- _Exercise_
Say how many lines in the material below hold the word "field", and say nothing else.

Segment Start: Data for this task

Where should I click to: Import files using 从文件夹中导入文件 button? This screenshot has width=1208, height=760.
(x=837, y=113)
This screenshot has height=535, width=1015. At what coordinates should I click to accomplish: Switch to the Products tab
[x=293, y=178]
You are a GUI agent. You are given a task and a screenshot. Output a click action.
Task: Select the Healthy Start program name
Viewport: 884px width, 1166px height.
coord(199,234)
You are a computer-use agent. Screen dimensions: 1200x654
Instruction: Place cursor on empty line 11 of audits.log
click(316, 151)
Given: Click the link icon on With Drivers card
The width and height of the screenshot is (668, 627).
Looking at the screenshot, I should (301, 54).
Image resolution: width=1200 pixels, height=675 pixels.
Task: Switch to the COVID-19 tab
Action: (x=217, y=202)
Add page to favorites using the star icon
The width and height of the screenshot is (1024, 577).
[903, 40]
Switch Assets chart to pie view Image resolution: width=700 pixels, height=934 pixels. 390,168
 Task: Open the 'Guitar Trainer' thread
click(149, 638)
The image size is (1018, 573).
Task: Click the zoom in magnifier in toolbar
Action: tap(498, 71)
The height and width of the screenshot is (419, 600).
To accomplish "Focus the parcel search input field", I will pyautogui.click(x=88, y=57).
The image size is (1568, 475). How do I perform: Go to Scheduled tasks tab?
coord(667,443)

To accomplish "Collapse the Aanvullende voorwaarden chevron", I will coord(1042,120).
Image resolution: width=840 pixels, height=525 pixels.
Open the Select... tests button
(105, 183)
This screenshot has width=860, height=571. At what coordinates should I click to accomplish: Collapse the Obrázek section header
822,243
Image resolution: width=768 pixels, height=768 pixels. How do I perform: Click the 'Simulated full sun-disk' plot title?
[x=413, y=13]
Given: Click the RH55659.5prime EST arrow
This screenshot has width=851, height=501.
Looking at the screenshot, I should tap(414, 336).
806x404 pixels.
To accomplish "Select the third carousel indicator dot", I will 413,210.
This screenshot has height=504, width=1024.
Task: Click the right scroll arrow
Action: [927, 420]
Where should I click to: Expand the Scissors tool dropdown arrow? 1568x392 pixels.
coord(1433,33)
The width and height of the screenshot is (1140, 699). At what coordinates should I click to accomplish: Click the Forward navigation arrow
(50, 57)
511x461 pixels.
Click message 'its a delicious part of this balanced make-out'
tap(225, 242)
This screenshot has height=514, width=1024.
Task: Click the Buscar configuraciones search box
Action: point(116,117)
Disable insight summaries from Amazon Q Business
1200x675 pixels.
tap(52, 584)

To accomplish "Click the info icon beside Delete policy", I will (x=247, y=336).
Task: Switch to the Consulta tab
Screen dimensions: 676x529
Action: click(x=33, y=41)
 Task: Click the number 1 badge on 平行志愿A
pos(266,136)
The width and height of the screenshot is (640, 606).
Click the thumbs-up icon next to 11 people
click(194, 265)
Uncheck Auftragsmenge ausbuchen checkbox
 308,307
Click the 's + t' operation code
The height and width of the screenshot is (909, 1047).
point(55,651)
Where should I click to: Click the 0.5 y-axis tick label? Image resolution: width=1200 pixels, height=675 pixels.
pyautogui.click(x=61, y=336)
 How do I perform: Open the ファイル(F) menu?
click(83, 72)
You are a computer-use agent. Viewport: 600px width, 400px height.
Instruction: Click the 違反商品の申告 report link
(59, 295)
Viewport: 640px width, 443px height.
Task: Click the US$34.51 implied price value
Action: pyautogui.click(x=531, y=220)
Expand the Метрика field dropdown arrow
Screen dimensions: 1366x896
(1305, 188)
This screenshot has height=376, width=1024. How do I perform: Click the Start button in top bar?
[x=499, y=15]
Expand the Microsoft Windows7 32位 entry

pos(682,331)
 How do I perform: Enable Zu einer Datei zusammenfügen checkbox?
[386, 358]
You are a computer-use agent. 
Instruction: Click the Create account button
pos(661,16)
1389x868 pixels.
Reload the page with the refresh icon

Segment End: Data for this task

- _Exercise solution_
2